(Collected data)

^^^^

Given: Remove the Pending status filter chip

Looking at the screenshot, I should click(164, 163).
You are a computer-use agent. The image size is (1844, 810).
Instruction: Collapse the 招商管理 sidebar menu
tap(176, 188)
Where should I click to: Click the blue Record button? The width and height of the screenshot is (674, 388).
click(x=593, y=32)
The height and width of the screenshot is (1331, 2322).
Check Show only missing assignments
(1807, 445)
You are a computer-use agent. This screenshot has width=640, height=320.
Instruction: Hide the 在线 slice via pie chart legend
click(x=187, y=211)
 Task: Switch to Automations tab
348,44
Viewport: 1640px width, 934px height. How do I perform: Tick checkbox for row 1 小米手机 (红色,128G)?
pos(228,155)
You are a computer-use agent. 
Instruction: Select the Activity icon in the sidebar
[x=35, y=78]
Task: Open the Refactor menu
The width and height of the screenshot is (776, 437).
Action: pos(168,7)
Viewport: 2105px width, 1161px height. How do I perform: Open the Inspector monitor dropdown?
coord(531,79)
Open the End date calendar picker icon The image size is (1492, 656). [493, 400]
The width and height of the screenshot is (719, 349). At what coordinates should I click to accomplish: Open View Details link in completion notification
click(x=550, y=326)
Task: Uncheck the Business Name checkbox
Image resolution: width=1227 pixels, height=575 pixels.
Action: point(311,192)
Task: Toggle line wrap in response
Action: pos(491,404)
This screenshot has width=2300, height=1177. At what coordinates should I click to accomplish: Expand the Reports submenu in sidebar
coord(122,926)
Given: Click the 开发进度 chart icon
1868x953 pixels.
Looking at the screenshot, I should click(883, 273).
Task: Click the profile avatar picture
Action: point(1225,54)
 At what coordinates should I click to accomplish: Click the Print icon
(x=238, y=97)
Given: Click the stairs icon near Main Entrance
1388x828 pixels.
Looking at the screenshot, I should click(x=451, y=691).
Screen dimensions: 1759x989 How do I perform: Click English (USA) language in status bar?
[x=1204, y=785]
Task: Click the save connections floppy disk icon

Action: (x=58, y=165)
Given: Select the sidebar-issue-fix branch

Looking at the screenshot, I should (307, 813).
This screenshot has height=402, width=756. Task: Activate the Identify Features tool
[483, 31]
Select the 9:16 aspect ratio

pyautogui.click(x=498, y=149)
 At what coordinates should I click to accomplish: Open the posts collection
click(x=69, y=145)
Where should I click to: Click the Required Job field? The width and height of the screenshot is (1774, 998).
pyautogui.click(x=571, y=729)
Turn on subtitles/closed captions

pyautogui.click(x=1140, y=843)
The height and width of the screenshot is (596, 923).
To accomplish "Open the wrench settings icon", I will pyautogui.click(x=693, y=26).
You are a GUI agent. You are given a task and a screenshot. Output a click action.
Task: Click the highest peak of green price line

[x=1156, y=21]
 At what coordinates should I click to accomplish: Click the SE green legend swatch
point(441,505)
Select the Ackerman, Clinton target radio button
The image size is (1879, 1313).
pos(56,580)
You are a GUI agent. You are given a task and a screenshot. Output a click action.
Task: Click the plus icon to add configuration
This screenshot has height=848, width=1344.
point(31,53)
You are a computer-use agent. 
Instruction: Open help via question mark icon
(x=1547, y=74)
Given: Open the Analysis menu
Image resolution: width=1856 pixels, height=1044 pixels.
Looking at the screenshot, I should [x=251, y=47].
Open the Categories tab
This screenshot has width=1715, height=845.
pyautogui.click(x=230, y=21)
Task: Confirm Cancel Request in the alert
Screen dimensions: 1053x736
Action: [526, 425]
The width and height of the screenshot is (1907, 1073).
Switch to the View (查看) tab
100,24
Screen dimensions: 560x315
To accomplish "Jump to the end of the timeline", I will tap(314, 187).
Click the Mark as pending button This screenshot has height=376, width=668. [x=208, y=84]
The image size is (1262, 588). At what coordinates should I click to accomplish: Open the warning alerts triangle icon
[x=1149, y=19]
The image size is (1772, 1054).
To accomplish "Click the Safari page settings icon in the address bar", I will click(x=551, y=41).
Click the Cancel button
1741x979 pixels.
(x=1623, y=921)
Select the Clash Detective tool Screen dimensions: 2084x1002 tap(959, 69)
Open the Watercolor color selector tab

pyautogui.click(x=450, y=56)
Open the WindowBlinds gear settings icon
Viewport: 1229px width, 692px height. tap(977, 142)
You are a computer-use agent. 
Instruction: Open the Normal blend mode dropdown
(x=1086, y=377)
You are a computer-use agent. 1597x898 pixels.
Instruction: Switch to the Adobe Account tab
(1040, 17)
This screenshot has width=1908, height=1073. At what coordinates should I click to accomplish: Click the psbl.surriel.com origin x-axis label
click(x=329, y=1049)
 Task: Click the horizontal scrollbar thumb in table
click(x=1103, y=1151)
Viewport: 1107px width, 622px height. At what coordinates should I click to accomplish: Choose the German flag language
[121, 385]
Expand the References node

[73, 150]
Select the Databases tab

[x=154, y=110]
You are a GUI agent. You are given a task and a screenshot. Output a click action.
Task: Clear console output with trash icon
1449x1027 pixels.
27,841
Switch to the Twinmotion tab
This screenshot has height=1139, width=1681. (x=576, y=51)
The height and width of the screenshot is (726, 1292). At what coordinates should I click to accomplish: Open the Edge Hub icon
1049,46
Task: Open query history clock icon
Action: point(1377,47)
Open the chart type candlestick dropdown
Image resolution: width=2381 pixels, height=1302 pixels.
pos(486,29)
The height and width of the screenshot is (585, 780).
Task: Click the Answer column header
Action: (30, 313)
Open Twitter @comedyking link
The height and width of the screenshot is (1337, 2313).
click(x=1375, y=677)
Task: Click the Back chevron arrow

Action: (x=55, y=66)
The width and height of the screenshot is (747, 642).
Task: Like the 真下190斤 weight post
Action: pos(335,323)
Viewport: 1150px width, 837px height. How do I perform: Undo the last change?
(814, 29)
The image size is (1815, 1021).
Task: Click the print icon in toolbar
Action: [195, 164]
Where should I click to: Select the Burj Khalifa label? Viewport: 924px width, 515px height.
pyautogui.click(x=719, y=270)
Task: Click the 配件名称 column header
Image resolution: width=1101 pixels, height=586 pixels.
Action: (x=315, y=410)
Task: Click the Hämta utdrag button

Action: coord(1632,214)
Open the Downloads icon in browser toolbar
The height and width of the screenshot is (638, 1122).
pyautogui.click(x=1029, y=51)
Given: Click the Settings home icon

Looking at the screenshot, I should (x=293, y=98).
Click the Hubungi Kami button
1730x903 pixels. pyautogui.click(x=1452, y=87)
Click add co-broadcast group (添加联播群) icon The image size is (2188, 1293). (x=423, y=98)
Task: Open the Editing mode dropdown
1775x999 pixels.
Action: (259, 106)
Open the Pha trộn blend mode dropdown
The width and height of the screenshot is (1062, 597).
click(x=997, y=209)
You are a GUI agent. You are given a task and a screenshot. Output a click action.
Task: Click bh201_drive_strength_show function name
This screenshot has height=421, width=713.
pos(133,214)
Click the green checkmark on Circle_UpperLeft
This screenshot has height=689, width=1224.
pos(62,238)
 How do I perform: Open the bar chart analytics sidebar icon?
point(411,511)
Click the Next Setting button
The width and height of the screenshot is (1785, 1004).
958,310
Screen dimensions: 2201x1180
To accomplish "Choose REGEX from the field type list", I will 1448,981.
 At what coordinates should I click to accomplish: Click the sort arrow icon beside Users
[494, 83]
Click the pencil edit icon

^^^^

#### [Activity]
Exactly as they stand above, write out all the entries again.

#### [Result of the task]
Given: Remove the Pending status filter chip

Looking at the screenshot, I should click(164, 163).
You are a computer-use agent. The image size is (1844, 810).
Instruction: Collapse the 招商管理 sidebar menu
tap(176, 188)
Where should I click to: Click the blue Record button? The width and height of the screenshot is (674, 388).
click(x=593, y=32)
The height and width of the screenshot is (1331, 2322).
Check Show only missing assignments
(1807, 445)
You are a computer-use agent. This screenshot has width=640, height=320.
Instruction: Hide the 在线 slice via pie chart legend
click(x=187, y=211)
 Task: Switch to Automations tab
348,44
Viewport: 1640px width, 934px height. How do I perform: Tick checkbox for row 1 小米手机 (红色,128G)?
pos(228,155)
You are a computer-use agent. 
Instruction: Select the Activity icon in the sidebar
[x=35, y=78]
Task: Open the Refactor menu
The width and height of the screenshot is (776, 437).
Action: pos(168,7)
Viewport: 2105px width, 1161px height. How do I perform: Open the Inspector monitor dropdown?
coord(531,79)
Open the End date calendar picker icon The image size is (1492, 656). [493, 400]
The width and height of the screenshot is (719, 349). At what coordinates should I click to accomplish: Open View Details link in completion notification
click(x=550, y=326)
Task: Uncheck the Business Name checkbox
Image resolution: width=1227 pixels, height=575 pixels.
Action: point(311,192)
Task: Toggle line wrap in response
Action: pos(491,404)
This screenshot has width=2300, height=1177. At what coordinates should I click to accomplish: Expand the Reports submenu in sidebar
coord(122,926)
Given: Click the 开发进度 chart icon
1868x953 pixels.
Looking at the screenshot, I should click(883, 273).
Task: Click the profile avatar picture
Action: point(1225,54)
 At what coordinates should I click to accomplish: Click the Print icon
(x=238, y=97)
Given: Click the stairs icon near Main Entrance
1388x828 pixels.
Looking at the screenshot, I should click(x=451, y=691).
Screen dimensions: 1759x989 How do I perform: Click English (USA) language in status bar?
[x=1204, y=785]
Task: Click the save connections floppy disk icon

Action: (x=58, y=165)
Given: Select the sidebar-issue-fix branch

Looking at the screenshot, I should (307, 813).
This screenshot has height=402, width=756. Task: Activate the Identify Features tool
[483, 31]
Select the 9:16 aspect ratio

pyautogui.click(x=498, y=149)
 At what coordinates should I click to accomplish: Open the posts collection
click(x=69, y=145)
Where should I click to: Click the Required Job field? The width and height of the screenshot is (1774, 998).
pyautogui.click(x=571, y=729)
Turn on subtitles/closed captions

pyautogui.click(x=1140, y=843)
The height and width of the screenshot is (596, 923).
To accomplish "Open the wrench settings icon", I will pyautogui.click(x=693, y=26).
You are a GUI agent. You are given a task and a screenshot. Output a click action.
Task: Click the highest peak of green price line

[x=1156, y=21]
 At what coordinates should I click to accomplish: Click the SE green legend swatch
point(441,505)
Select the Ackerman, Clinton target radio button
The image size is (1879, 1313).
pos(56,580)
You are a GUI agent. You are given a task and a screenshot. Output a click action.
Task: Click the plus icon to add configuration
This screenshot has height=848, width=1344.
point(31,53)
You are a computer-use agent. 
Instruction: Open help via question mark icon
(x=1547, y=74)
Given: Open the Analysis menu
Image resolution: width=1856 pixels, height=1044 pixels.
Looking at the screenshot, I should [x=251, y=47].
Open the Categories tab
This screenshot has width=1715, height=845.
pyautogui.click(x=230, y=21)
Task: Confirm Cancel Request in the alert
Screen dimensions: 1053x736
Action: [526, 425]
The width and height of the screenshot is (1907, 1073).
Switch to the View (查看) tab
100,24
Screen dimensions: 560x315
To accomplish "Jump to the end of the timeline", I will tap(314, 187).
Click the Mark as pending button This screenshot has height=376, width=668. [x=208, y=84]
The image size is (1262, 588). At what coordinates should I click to accomplish: Open the warning alerts triangle icon
[x=1149, y=19]
The image size is (1772, 1054).
To accomplish "Click the Safari page settings icon in the address bar", I will click(x=551, y=41).
Click the Cancel button
1741x979 pixels.
(x=1623, y=921)
Select the Clash Detective tool Screen dimensions: 2084x1002 tap(959, 69)
Open the Watercolor color selector tab

pyautogui.click(x=450, y=56)
Open the WindowBlinds gear settings icon
Viewport: 1229px width, 692px height. tap(977, 142)
You are a computer-use agent. 
Instruction: Open the Normal blend mode dropdown
(x=1086, y=377)
You are a computer-use agent. 1597x898 pixels.
Instruction: Switch to the Adobe Account tab
(1040, 17)
This screenshot has width=1908, height=1073. At what coordinates should I click to accomplish: Click the psbl.surriel.com origin x-axis label
click(x=329, y=1049)
 Task: Click the horizontal scrollbar thumb in table
click(x=1103, y=1151)
Viewport: 1107px width, 622px height. At what coordinates should I click to accomplish: Choose the German flag language
[121, 385]
Expand the References node

[73, 150]
Select the Databases tab

[x=154, y=110]
You are a GUI agent. You are given a task and a screenshot. Output a click action.
Task: Clear console output with trash icon
1449x1027 pixels.
27,841
Switch to the Twinmotion tab
This screenshot has height=1139, width=1681. (x=576, y=51)
The height and width of the screenshot is (726, 1292). At what coordinates should I click to accomplish: Open the Edge Hub icon
1049,46
Task: Open query history clock icon
Action: point(1377,47)
Open the chart type candlestick dropdown
Image resolution: width=2381 pixels, height=1302 pixels.
pos(486,29)
The height and width of the screenshot is (585, 780).
Task: Click the Answer column header
Action: (30, 313)
Open Twitter @comedyking link
The height and width of the screenshot is (1337, 2313).
click(x=1375, y=677)
Task: Click the Back chevron arrow

Action: (x=55, y=66)
The width and height of the screenshot is (747, 642).
Task: Like the 真下190斤 weight post
Action: pos(335,323)
Viewport: 1150px width, 837px height. How do I perform: Undo the last change?
(814, 29)
The image size is (1815, 1021).
Task: Click the print icon in toolbar
Action: [195, 164]
Where should I click to: Select the Burj Khalifa label? Viewport: 924px width, 515px height.
pyautogui.click(x=719, y=270)
Task: Click the 配件名称 column header
Image resolution: width=1101 pixels, height=586 pixels.
Action: (x=315, y=410)
Task: Click the Hämta utdrag button

Action: coord(1632,214)
Open the Downloads icon in browser toolbar
The height and width of the screenshot is (638, 1122).
pyautogui.click(x=1029, y=51)
Given: Click the Settings home icon

Looking at the screenshot, I should (x=293, y=98).
Click the Hubungi Kami button
1730x903 pixels. pyautogui.click(x=1452, y=87)
Click add co-broadcast group (添加联播群) icon The image size is (2188, 1293). (x=423, y=98)
Task: Open the Editing mode dropdown
1775x999 pixels.
Action: (259, 106)
Open the Pha trộn blend mode dropdown
The width and height of the screenshot is (1062, 597).
click(x=997, y=209)
You are a GUI agent. You are given a task and a screenshot. Output a click action.
Task: Click bh201_drive_strength_show function name
This screenshot has height=421, width=713.
pos(133,214)
Click the green checkmark on Circle_UpperLeft
This screenshot has height=689, width=1224.
pos(62,238)
 How do I perform: Open the bar chart analytics sidebar icon?
point(411,511)
Click the Next Setting button
The width and height of the screenshot is (1785, 1004).
958,310
Screen dimensions: 2201x1180
To accomplish "Choose REGEX from the field type list", I will 1448,981.
 At what coordinates should I click to accomplish: Click the sort arrow icon beside Users
[494, 83]
Click the pencil edit icon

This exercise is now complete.